Task instructions -> Reproduce all of the data exactly as written.

Given information ->
-------------------------

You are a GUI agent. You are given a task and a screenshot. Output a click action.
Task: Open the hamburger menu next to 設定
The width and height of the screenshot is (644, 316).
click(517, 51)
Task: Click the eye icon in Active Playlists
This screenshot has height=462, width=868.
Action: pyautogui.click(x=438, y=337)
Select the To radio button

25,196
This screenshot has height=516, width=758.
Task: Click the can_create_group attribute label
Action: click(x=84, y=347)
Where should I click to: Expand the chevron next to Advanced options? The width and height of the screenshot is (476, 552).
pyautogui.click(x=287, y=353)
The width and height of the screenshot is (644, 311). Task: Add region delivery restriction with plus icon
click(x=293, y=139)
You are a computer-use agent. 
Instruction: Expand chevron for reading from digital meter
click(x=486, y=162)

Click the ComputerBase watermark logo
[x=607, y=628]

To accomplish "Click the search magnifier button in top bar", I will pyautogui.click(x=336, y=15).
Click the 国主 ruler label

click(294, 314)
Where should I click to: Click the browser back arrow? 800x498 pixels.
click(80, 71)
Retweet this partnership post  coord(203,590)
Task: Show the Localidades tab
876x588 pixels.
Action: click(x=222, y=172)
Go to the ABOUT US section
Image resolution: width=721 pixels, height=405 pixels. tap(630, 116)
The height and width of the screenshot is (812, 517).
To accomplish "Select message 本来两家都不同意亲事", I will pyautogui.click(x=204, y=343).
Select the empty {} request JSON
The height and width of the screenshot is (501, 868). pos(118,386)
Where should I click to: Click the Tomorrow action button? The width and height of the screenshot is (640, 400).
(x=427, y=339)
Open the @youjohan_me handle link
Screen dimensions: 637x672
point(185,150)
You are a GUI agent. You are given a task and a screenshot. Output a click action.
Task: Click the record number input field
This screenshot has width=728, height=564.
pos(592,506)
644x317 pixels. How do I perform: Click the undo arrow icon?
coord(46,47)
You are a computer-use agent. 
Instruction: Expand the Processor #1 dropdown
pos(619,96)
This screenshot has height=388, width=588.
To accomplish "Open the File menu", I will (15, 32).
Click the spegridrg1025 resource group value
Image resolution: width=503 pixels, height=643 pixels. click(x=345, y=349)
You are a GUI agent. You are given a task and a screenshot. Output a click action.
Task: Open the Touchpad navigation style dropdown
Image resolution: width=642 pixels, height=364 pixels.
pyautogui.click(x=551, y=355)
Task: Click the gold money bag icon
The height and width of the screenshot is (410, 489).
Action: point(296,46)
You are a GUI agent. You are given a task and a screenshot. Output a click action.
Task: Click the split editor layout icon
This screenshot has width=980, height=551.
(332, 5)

-------------------------

Exercise output ->
You are a GUI agent. You are given a task and a screenshot. Output a click action.
Task: Open the hamburger menu next to 設定
The width and height of the screenshot is (644, 316).
click(517, 51)
Task: Click the eye icon in Active Playlists
This screenshot has height=462, width=868.
Action: pyautogui.click(x=438, y=337)
Select the To radio button

25,196
This screenshot has height=516, width=758.
Task: Click the can_create_group attribute label
Action: click(x=84, y=347)
Where should I click to: Expand the chevron next to Advanced options? The width and height of the screenshot is (476, 552).
pyautogui.click(x=287, y=353)
The width and height of the screenshot is (644, 311). Task: Add region delivery restriction with plus icon
click(x=293, y=139)
You are a computer-use agent. 
Instruction: Expand chevron for reading from digital meter
click(x=486, y=162)

Click the ComputerBase watermark logo
[x=607, y=628]

To accomplish "Click the search magnifier button in top bar", I will pyautogui.click(x=336, y=15).
Click the 国主 ruler label

click(294, 314)
Where should I click to: Click the browser back arrow? 800x498 pixels.
click(80, 71)
Retweet this partnership post  coord(203,590)
Task: Show the Localidades tab
876x588 pixels.
Action: click(x=222, y=172)
Go to the ABOUT US section
Image resolution: width=721 pixels, height=405 pixels. tap(630, 116)
The height and width of the screenshot is (812, 517).
To accomplish "Select message 本来两家都不同意亲事", I will pyautogui.click(x=204, y=343).
Select the empty {} request JSON
The height and width of the screenshot is (501, 868). pos(118,386)
Where should I click to: Click the Tomorrow action button? The width and height of the screenshot is (640, 400).
(x=427, y=339)
Open the @youjohan_me handle link
Screen dimensions: 637x672
point(185,150)
You are a GUI agent. You are given a task and a screenshot. Output a click action.
Task: Click the record number input field
This screenshot has width=728, height=564.
pos(592,506)
644x317 pixels. How do I perform: Click the undo arrow icon?
coord(46,47)
You are a computer-use agent. 
Instruction: Expand the Processor #1 dropdown
pos(619,96)
This screenshot has height=388, width=588.
To accomplish "Open the File menu", I will (15, 32).
Click the spegridrg1025 resource group value
Image resolution: width=503 pixels, height=643 pixels. click(x=345, y=349)
You are a GUI agent. You are given a task and a screenshot. Output a click action.
Task: Open the Touchpad navigation style dropdown
Image resolution: width=642 pixels, height=364 pixels.
pyautogui.click(x=551, y=355)
Task: Click the gold money bag icon
The height and width of the screenshot is (410, 489).
Action: point(296,46)
You are a GUI agent. You are given a task and a screenshot. Output a click action.
Task: Click the split editor layout icon
This screenshot has width=980, height=551.
(332, 5)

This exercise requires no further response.